I'm not sure I'd want to specify "overflow, but only onto the immediately adjacent tiles". It should be straightforward to calculate the extent of overflow from the (decorated) bounding box of the pattern contents. Filters complicate it, but all implementations will have a means of calculating the maximum "dirty" area of a given block of SVG code.

Yes, in some cases the results could be horrible for performance, but I don't think that's reason enough to impose an arbitrary limit.

@BigBadaboom

I've done some experimenting and I have had trouble coming up with a use case where the extra repeats are useful. If the pattern has a simple opaque design, you get no benefit from the extra repeats. You can't achieve effects with +/-nS that you can't achieve with +/-S.

Filters or other translucent elements that extend further than +/-S mostly just result in messy results. For example, a large drop shadow just ends up casting multiple extra shadows over your original object, making it darker and muddier.

So maybe Cameron's suggestion of just overflowing to the immediately adjacent tiles is not too unreasonable.

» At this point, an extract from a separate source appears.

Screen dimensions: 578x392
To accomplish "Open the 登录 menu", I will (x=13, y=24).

But perhaps someone can come up with an example that does do something useful with the extra repeats.

@Tavmjong
Contributor

It's not too hard to come up with interesting tiling using simple shapes that require more than +/-S. The first example is a simple filled rotated rectangle (requires 4 copies). The second example is a circle with just a stroke (requires 5 copies). The third example is a squiggly line (requires 20 copies, but would probably be better done as a hatch).

pattern_tiling_4
pattern_tiling_5
pattern_tiling_20

@BigBadaboom
BigBadaboom commented May 12, 2016 edited

Yeah I see how some of those are a bit easier to create with more than +/-S, especially #2. But none would require much extra work if overflow was limited to the immediately adjacent tiles.

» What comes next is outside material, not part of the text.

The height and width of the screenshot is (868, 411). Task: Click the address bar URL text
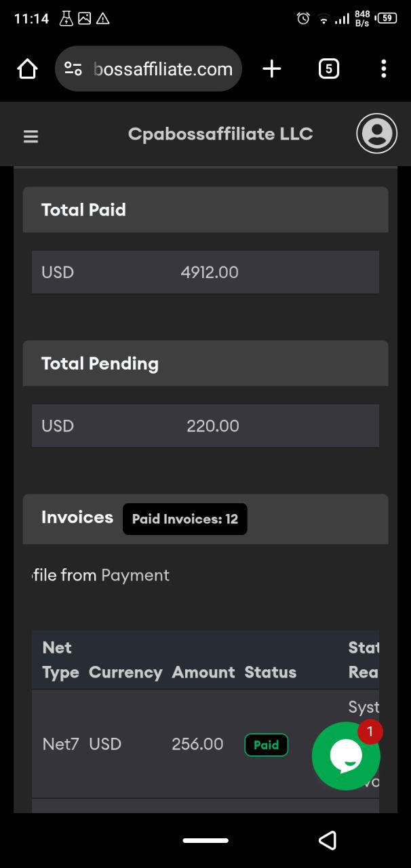[x=163, y=68]
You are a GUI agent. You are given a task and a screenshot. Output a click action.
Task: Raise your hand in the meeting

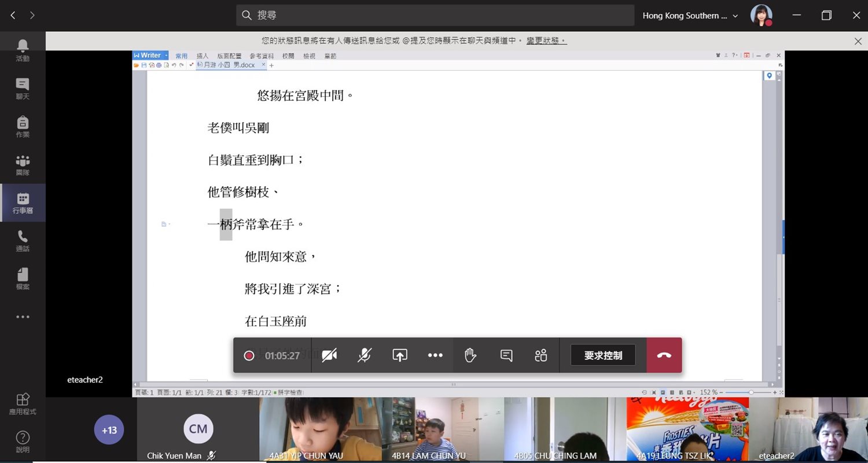pyautogui.click(x=470, y=355)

@Tavmjong How does Inkscape work out how many times it needs to tile? The BBox? Wouldn't you risk getting clipped results when the pattern uses stroked shapes? Or does the algorithm add a fudge factor?

@nikosandronikos
Contributor

We discussed this issue on the telcon this morning.
https://www.w3.org/2016/05/12-svg-minutes.html#item03

Given that there isn't consensus on the best approach to take (restrict max tile area or not) and the uncertainty of either option actually being implemented. We're going to leave the effect of overflow:visible undefined in SVG 2 and devote our time to other areas of the spec.

We will definitely look to improve this behaviour in future, as it's badly needed by authors.

@Tavmjong
Contributor

Pull request: #164 to clarify overflow behavior and to encourage implementers to render overflow.